Creating your muse can be one of the most truly unique challenges you’ll take on. Every step of the way can seem to present more problems than solutions, and staying focused on your niche and your product can prove surprisingly challenging. I composed the following case study as a recap of the entire muse creation process for one of my products, the Audio Mixologist Rapid Memorization System.
Starting with only the spark of an idea – to create an audio learning course for aspiring bartenders – I decided to see what would happen if I set out to create a world-class audio learning system to sell as an information product. This is how I made it happen, presented as a model you can easily replicate…
Testing an unproven niche market
The first unbreakable rule of muse creation is ensuring you have an audience willing to exchange money for the value of your offer. A beautiful website, compelling copy, a perfect product – none of it matters if no one wants what you’re offering. The critical misstep you should avoid at all costs is committing extensive time and energy to creating products for a market that doesn’t have an appetite to buy.
- Offer your product to your niche to gauge interest.
- Measure market interest to justify the cost/time required.
- Create the product only if the interest is irrefutable
“How the hell do you offer a product that hasn’t been created yet?” you’re asking. You’ll understand how that works as we move forward…
Writing the copy
Start by writing the sales letter. Forget aesthetic, forget the product – just focus on benefits. Sell solutions, sell ease of pain, sell peace of mind. Evoke emotion however you can – just make it impossible for someone in your niche to ignore you.
One fact that’s come as a surprise to many is that the story used on the landing page is actually true. For future products, I intend to include similar stories, even if they’re works of fiction. Giving your product an origin, a eureka moment, is strongly compelling and I’m a firm believer in making your story the focus of your sales copy. Writing sales copy based on fictitious events raises some controversial questions.
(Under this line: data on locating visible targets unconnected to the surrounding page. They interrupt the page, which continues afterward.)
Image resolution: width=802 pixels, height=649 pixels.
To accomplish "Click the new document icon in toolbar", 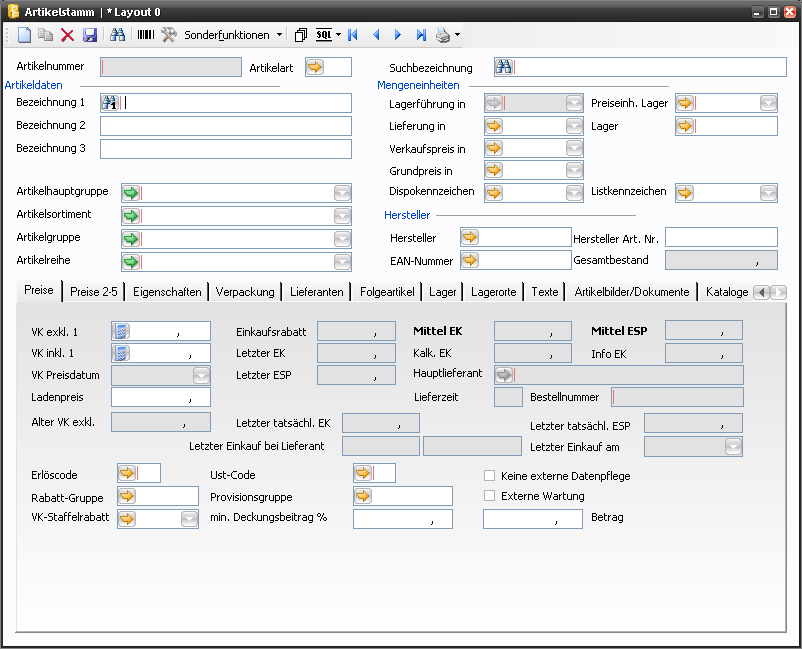I will click(24, 35).
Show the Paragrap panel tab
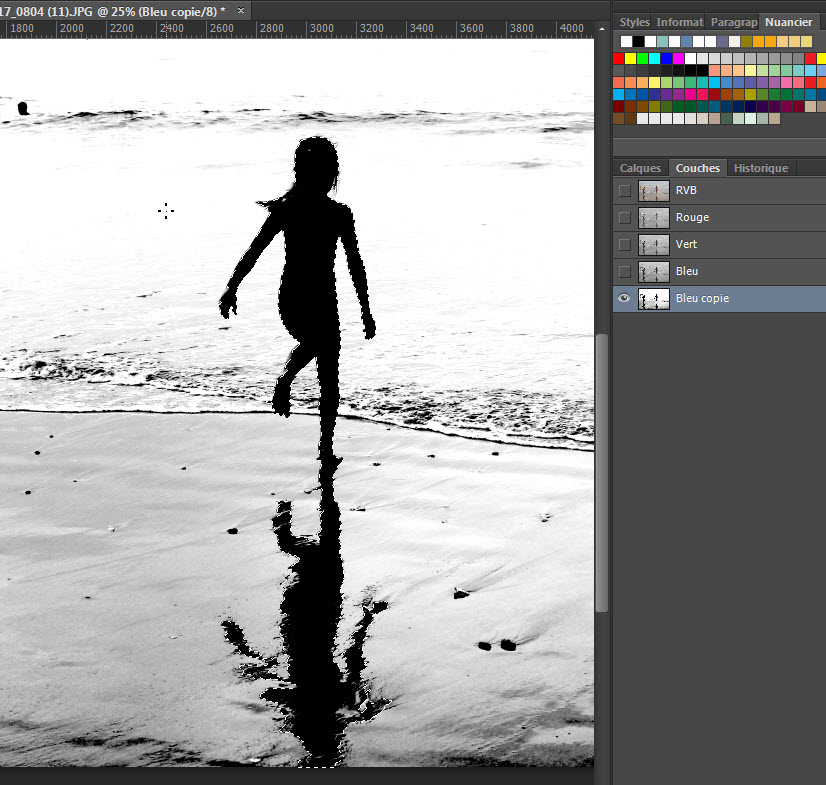826x785 pixels. [733, 22]

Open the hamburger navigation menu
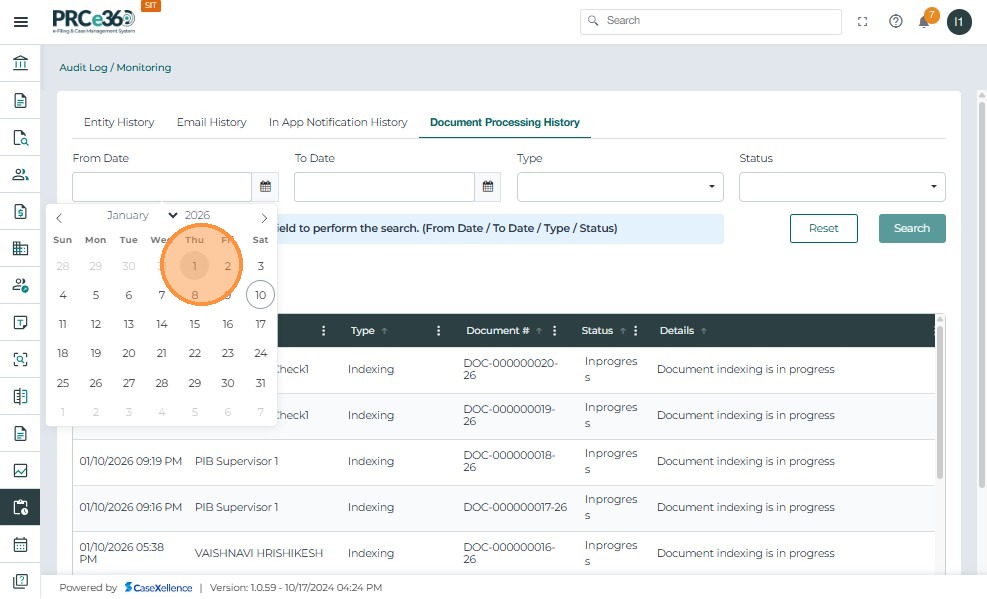pyautogui.click(x=20, y=22)
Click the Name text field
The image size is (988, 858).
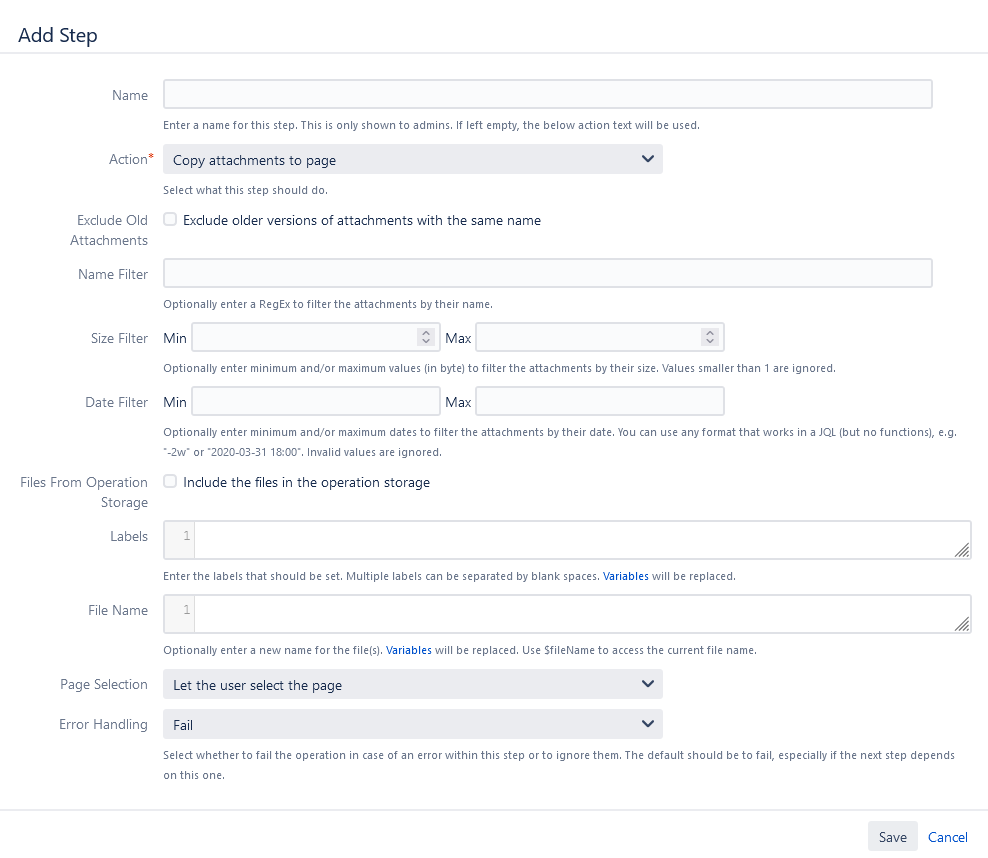pos(547,94)
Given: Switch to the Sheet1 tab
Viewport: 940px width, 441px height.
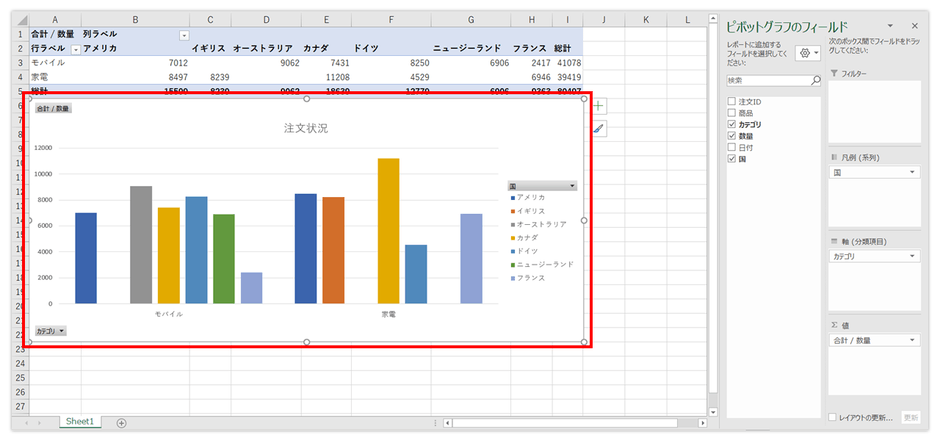Looking at the screenshot, I should point(80,422).
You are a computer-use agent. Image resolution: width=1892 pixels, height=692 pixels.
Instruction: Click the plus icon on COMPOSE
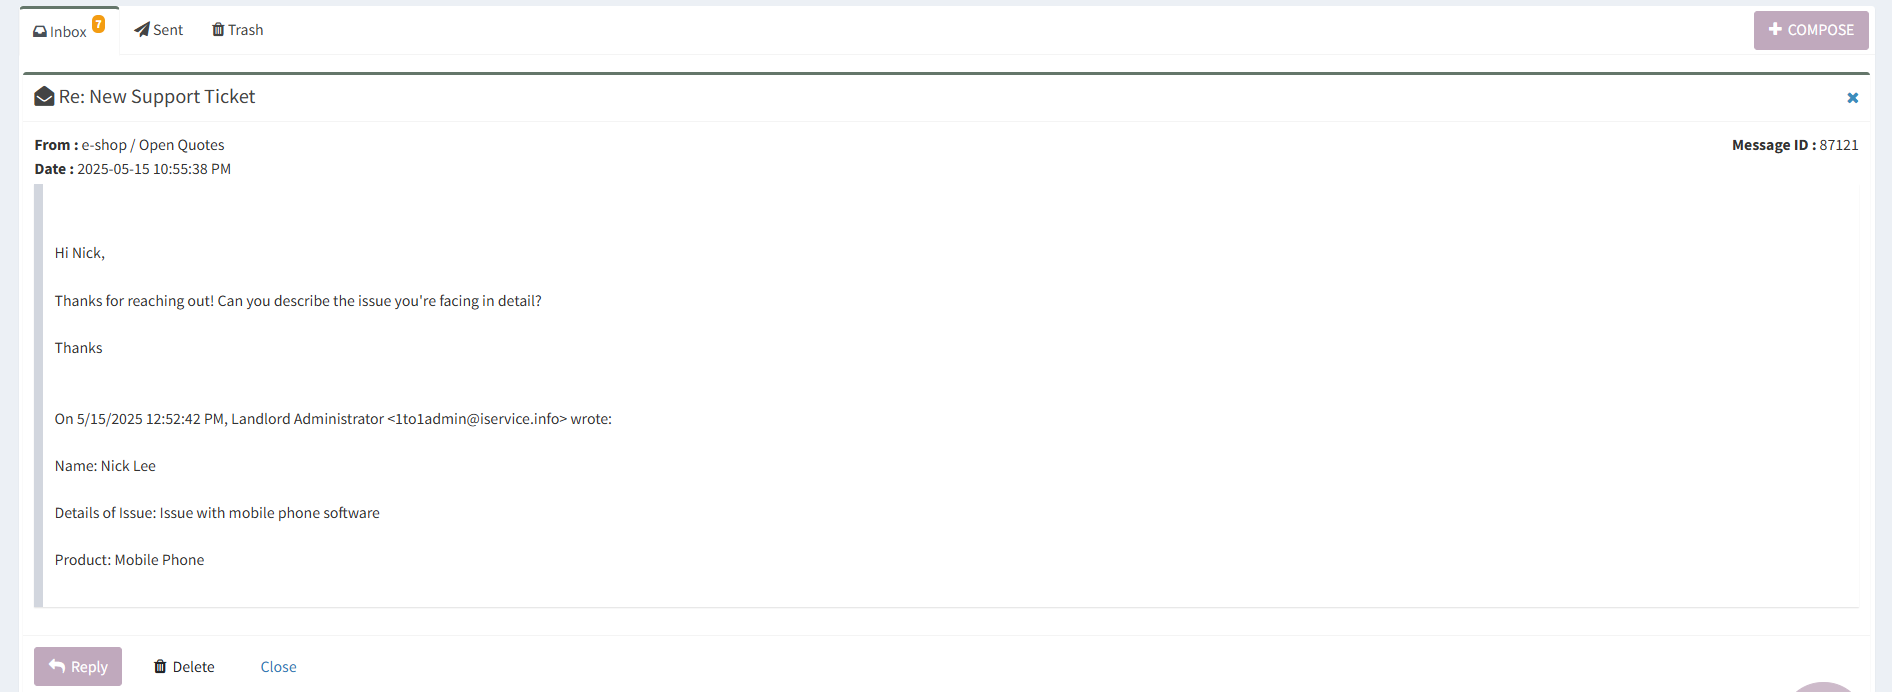click(x=1776, y=30)
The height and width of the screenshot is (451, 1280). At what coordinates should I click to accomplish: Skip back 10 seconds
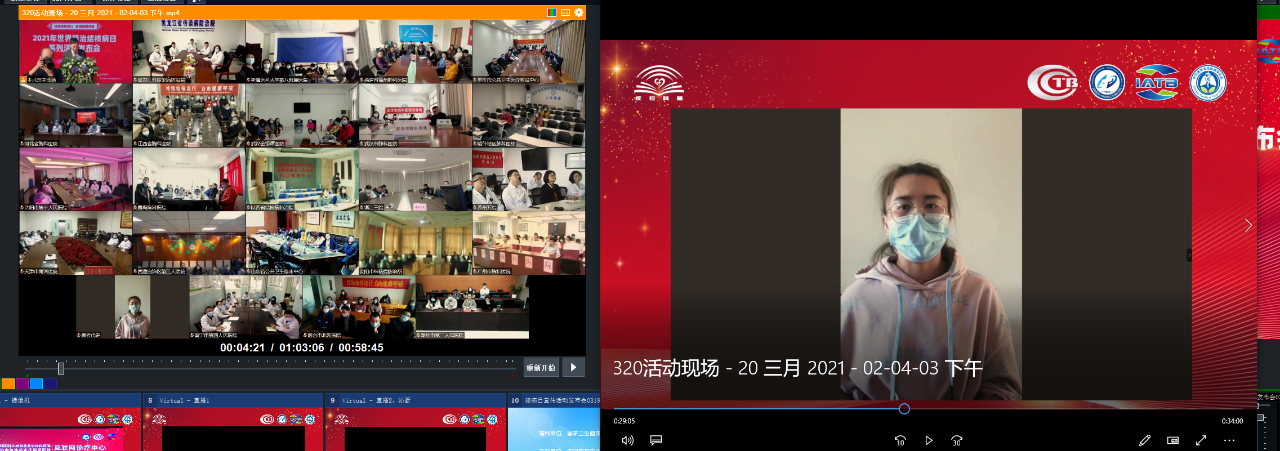900,440
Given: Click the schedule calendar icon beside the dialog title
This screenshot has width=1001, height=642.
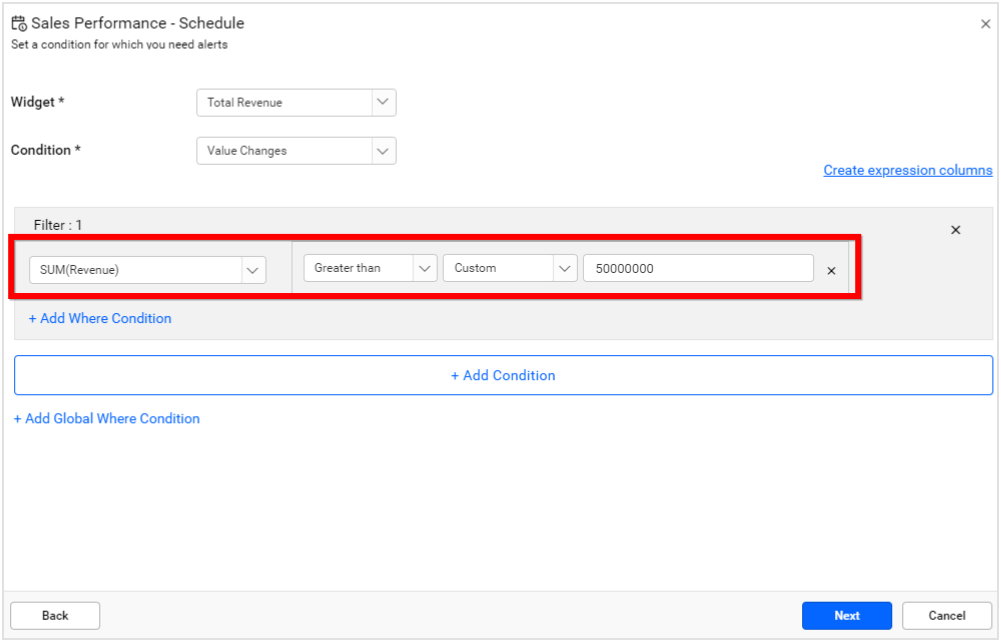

The principles behind writing effective copy is something I’ll dive into in another post shortly.
Building the website
Coming from a background in design/development, I personally managed the creation of a simple sales letter website to present my offer’s sales copy. As with every step of the process, I handled much of it myself the first time through. I strongly believe, though I intend to outsource 98% of my tasks in the future, the first time presents an opportunity to move through a process first-hand, gaining an understanding of how to effectively manage each moving part. The intention was to create a workflow and a prototype to be replicated.
The original “test-only” website (since replaced by the up-to-date version) included nothing more than the following:
- Header graphic touting my USP (unique selling proposition) with Buy Now button
- Sales letter (story, benefits, offered solution, product breakdown, money-back guarantee, order form)
- Audio sample
Given I had no product, you might ask how I could offer an audio sample. Good question. This was an opportunity to get creative. I’d selected my voice talent (via Elance), prepared a script and planned out all the materials. The product itself was perfectly planned but not yet created. Research told me start-to-finish creation will take exactly 3 days and cost $600 USD (for voice talent). Clearly, it made sense to test my market first. If hypothetical sales justify creation of the product, I’d move forward.
This approach allows you to test multiple ideas in parallel without investing the time/effort to create a possibly worthless product. No matter how much you dig your own ideas, let the market decide if it’s worth pursuing.
Accepting orders… without accepting orders.
The next obvious question focuses on ordering. Clearly you should never accept payment for a product not immediately available to the customer. The key is to allow someone to approach the ultimate point of purchase, which gives you clear indication of purchase intent. To capture orders, simple create a mailing list with AWeber and present it as Step 1 of your order process. When someone submits an order, capture only their name and email address and bounce them to a page that says something like:
“We apologize but we are currently updating our product and not accepting orders at this time. We will notify you when the product is available for purchase.”
As a sort of pay-back for my early-interest customers who end up seeing this message, I make a point in the future to send them all a code for a hefty discount on the product once it’s ready for purchase.
Google time.
The specifics of launching and managing a Google Adwords campaign is the subject for future post. Simply stated, I ran a simple Adwords campaign – spending no more than $10/day – to push traffic to my sales letter. I ran this for 2 weeks to gauge day-by-day metrics.
After day 15 running Adwords, these were my metrics…
19 orders placed @ $59 price point. Theoretically, the product would have generated ~$1,100 in 15 days. Projecting on that alone equated to ~$2,240/mo or over $26,000/year in revenue.
Total Google Cost-To-Date:
$72.72 (@ avg. CPC of $0.61) with a daily budget capped at $5.
Needless to say, this was all the market demand validation I needed to see to press forward with creating the final product and laying the groundwork for generating actual sales.